Pembacaan : Yakobus 2 : 1 - 13

 

Bacaan Alkitab Setahun :

Yesaya 32 -37

 

Mungkin itu kontradiksi moral paling normal dan paling sering dalam hidup kita. Mungkin itu adalah tempat di mana kita semua paling tersandung. Mungkin kegagalan kita di sini menunjukkan betapa kita masih membutuhkan apa yang sering gagal kita berikan kepada orang lain. Bagaimana mungkin kita yang telah diberkati dengan kasih yang kekal jauh melampaui apa pun yang pernah kita harapkan untuk peroleh bisa begitu sering tidak mengasihi orang-orang di sekitar kita. Bagaimana bisa kita gagal menanggapi orang lain dengan belas kasihan ketika kita telah diberikan rahmat yang diperbarui setiap pagi? Mengapa penghakiman dan penghukuman seringkali merupakan tanggapan kita yang lebih alami terhadap dosa, kelemahan, dan kegagalan orang lain daripada menawarkan kepada mereka kasih karunia seperti yang telah kita terima? Mengapa kita begitu tidak sabar padahal kesabaran Allah dengan kita adalah salah satu mukjizat penebusan dalam hidup kita? Mengapa kita merasa begitu sulit untuk mengampuni padahal kita telah diampuni dengan harga penderitaan dan kematian Yesus? Mengapa kita dapat melewati penderitaan dengan sedikit belas kasihan padahal hidup kita telah diselamatkan oleh belas kasihan Juru Selamat? Mengapa kita menolak untuk melayani satu sama lain padahal Allah dengan sukarela datang dan melayani kita bahkan sampai mati? Bagaimana kita bisa begitu tidak setia di hadapan kesetiaan Bapa surgawi kita yang tidak berubah? Bagaimana kita bisa berbohong untuk menyakiti sesama kita padahal kita telah diberkati dengan kebenaran yang telah membebaskan?

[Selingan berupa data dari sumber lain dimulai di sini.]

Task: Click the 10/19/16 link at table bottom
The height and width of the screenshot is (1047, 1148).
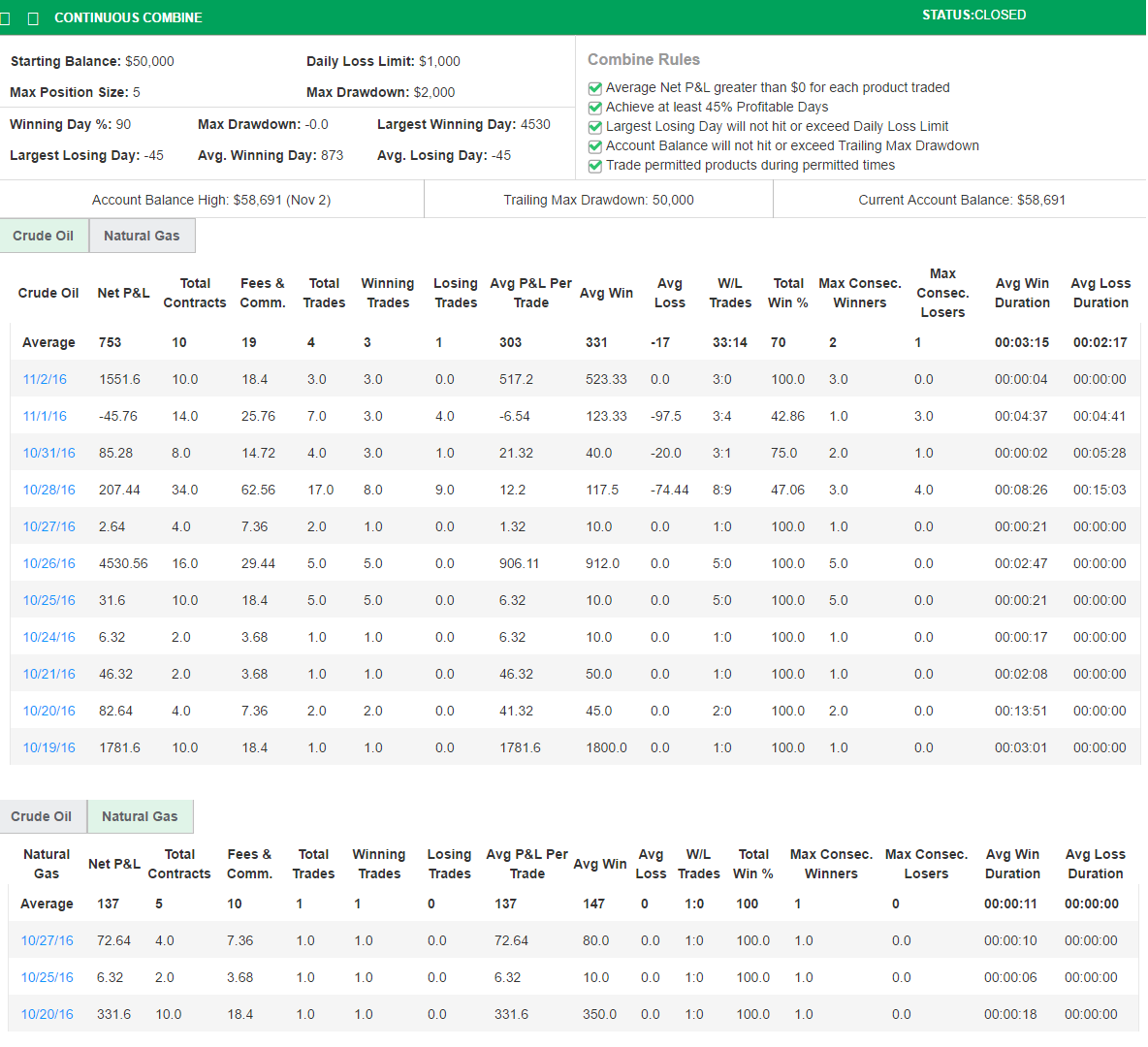Action: 48,747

Jawaban atas setiap pertanyaan ini merendahkan hati. Kita tidak selalu menanggapi orang lain sebagaimana Juru Selamat menanggapi kita karena kita tidak punya hati yang sama seperti Dia. Hati kita tidak selalu dikuasai oleh apa yang menguasai hati-Nya. Hidup kita tidak selalu dimotivasi oleh apa yang memotivasi diri-Nya. Kita tidak selalu menemukan kegembiraan dalam apa yang membuat-Nya senang. Jadi kita kekurangan belas kasihan yang mendorong dan membentuk hidup-Nya.

Hati kita yang egois, seringkali lebih berkomitmen pada tujuan kerajaan kita daripada kerajaan-Nya, menginginkan kekayaan anugerah yang melimpah untuk diri kita sendiri, tetapi tidak ingin harus berkorban untuk orang lain. Kita melihat ini dalam kemarahan orangtua yang merasa benar sendiri, dalam ketidaksetiaan pasangan yang pahit, dalam pertengkaran antar sesama, dalam perpecahan dalam tubuh Kristus, atau dalam ketidaksetiaan kita dalam hubungan. Perang antar kerajaan berkecamuk di hati kita, dan salah satu korban pertama adalah belas kasihan. Itu menyedihkan tapi benar – penolakan kita untuk memberi anugerah kepada orang lain mengungkapkan betapa kita masih membutuhkan anugerah untuk diri sendiri. Kegagalan kita untuk mengampuni menunjukkan betapa kita masih membutuhkan pengampunan Tuhan momen demi momen. Kelemahan dalam kasih kita menunjukkan betapa harapan kita masih bertumpu pada Allah yang akan mengasihi kita bahkan di hari terburuk kita. Perjuangan untuk menerapkan Injil dalam hubungan kita dengan orang lain menggambarkan betapa kita sendiri membutuhkan Injil yang kaya itu. Dan itu semua menjadi alasan bahwa kita masih tidak pantas mendapatkan pertolongan yang kita terima setiap hari dan yang harus kita berikan kepada orang lain yang tidak layak seperti kita. 

 

 Belas kasihan adalah apa yang telah diberikan kepada kita dan apa yang harus kita beri. Komitmen saya untuk menderita bersama Anda, sama seperti Kristus menderita bagi saya.